# WHAT IS NEEDED
Copy these lines word for word, but don't include the pictures in your answer.

# PROVIDED DATA
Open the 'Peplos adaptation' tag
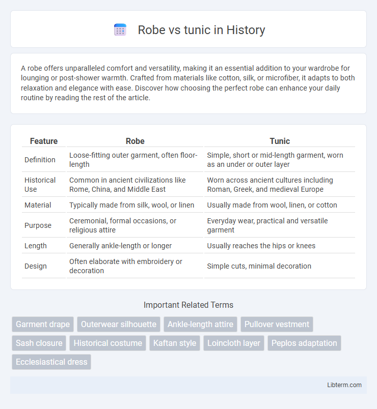Image resolution: width=377 pixels, height=409 pixels. click(304, 343)
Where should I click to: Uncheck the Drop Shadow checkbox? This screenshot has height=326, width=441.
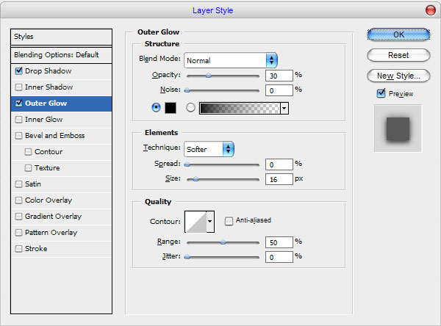point(18,70)
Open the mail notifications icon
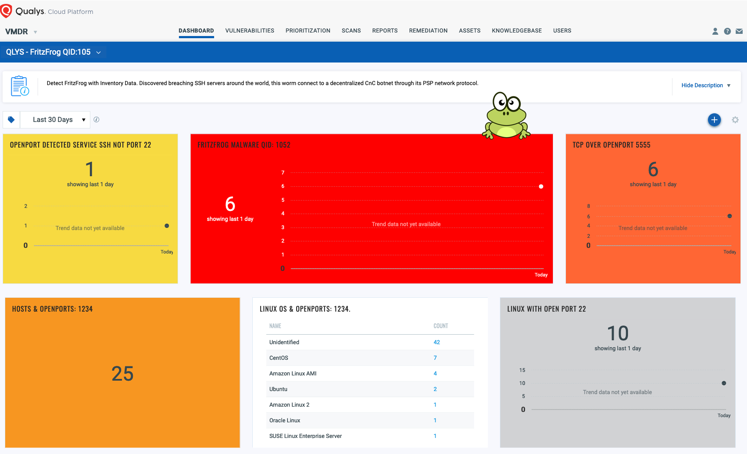Screen dimensions: 747x454 tap(740, 31)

# FULL SOLUTION
Open the 'Peplos adaptation' tag
Image resolution: width=377 pixels, height=409 pixels. click(304, 343)
Where should I click to: Uncheck the Drop Shadow checkbox? This screenshot has height=326, width=441.
point(18,70)
Open the mail notifications icon
Screen dimensions: 747x454 tap(740, 31)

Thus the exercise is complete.